### [What you need to do]
The reply should consist of one number, the count of lines below in which the word "chart" appears.

-*-

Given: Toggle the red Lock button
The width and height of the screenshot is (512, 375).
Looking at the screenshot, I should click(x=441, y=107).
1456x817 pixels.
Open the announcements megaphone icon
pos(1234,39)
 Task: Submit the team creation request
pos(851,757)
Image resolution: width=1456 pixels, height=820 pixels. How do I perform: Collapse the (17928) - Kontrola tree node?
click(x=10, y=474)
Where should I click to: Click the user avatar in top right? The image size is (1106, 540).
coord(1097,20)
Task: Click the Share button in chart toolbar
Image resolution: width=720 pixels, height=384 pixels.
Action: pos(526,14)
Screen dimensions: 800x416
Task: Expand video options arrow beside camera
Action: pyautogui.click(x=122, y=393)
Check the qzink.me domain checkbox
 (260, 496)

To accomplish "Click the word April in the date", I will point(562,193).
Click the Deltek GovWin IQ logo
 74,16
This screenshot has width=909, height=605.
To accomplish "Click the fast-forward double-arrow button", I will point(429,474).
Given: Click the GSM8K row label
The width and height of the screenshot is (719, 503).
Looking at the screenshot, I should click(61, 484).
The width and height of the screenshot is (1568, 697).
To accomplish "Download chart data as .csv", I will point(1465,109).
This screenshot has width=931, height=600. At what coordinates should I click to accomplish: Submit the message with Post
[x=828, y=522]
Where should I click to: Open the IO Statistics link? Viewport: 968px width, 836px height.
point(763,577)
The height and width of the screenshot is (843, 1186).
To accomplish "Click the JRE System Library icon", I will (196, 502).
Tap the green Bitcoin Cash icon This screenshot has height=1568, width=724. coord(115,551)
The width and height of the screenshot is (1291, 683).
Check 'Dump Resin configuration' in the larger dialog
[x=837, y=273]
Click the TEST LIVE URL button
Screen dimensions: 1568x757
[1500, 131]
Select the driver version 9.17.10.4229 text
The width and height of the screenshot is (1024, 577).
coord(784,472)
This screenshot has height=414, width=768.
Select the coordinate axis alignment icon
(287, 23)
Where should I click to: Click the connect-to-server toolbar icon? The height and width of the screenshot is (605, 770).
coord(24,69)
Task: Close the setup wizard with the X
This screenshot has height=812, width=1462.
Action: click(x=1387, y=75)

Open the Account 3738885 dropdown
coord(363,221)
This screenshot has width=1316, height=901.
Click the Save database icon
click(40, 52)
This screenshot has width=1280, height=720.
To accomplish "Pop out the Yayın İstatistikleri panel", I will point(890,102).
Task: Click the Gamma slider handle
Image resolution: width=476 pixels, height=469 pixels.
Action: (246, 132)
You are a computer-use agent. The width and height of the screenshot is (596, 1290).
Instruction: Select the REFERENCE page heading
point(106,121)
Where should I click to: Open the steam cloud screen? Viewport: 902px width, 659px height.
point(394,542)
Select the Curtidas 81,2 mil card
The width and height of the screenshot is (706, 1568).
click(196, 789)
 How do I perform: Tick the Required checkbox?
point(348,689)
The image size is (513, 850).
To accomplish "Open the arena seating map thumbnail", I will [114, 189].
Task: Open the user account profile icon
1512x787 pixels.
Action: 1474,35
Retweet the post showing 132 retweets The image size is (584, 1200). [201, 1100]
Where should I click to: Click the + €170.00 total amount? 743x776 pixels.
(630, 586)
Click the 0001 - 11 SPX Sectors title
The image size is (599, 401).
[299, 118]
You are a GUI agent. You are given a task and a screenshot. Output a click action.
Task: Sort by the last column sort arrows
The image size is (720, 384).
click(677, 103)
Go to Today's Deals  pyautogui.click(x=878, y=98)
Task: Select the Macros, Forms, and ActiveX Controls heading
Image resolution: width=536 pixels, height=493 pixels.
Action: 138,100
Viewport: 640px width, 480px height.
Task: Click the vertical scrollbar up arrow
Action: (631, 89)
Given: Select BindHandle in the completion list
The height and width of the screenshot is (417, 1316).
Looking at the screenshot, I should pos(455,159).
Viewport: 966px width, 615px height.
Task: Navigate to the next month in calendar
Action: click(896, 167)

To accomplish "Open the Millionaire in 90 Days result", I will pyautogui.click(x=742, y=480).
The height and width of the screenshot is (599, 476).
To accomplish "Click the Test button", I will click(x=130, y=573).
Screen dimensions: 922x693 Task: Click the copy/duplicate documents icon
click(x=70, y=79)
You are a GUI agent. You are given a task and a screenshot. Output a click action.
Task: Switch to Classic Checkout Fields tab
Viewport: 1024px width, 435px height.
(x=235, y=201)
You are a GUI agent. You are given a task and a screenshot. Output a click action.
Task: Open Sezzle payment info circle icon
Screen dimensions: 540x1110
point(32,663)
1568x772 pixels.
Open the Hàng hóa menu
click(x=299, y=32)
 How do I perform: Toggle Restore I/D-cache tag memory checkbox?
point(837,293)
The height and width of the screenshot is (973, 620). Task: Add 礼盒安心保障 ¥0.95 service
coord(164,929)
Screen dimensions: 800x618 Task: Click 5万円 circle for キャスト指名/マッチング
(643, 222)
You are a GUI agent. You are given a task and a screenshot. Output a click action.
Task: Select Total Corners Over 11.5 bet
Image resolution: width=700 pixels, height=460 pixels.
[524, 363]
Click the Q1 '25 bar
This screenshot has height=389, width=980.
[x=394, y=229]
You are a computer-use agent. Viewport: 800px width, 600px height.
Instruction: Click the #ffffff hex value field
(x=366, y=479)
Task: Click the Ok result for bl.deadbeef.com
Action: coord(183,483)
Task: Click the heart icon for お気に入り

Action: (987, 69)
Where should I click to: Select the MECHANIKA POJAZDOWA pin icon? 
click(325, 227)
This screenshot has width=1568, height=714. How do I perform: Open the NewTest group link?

-*-

### [Answer area]
2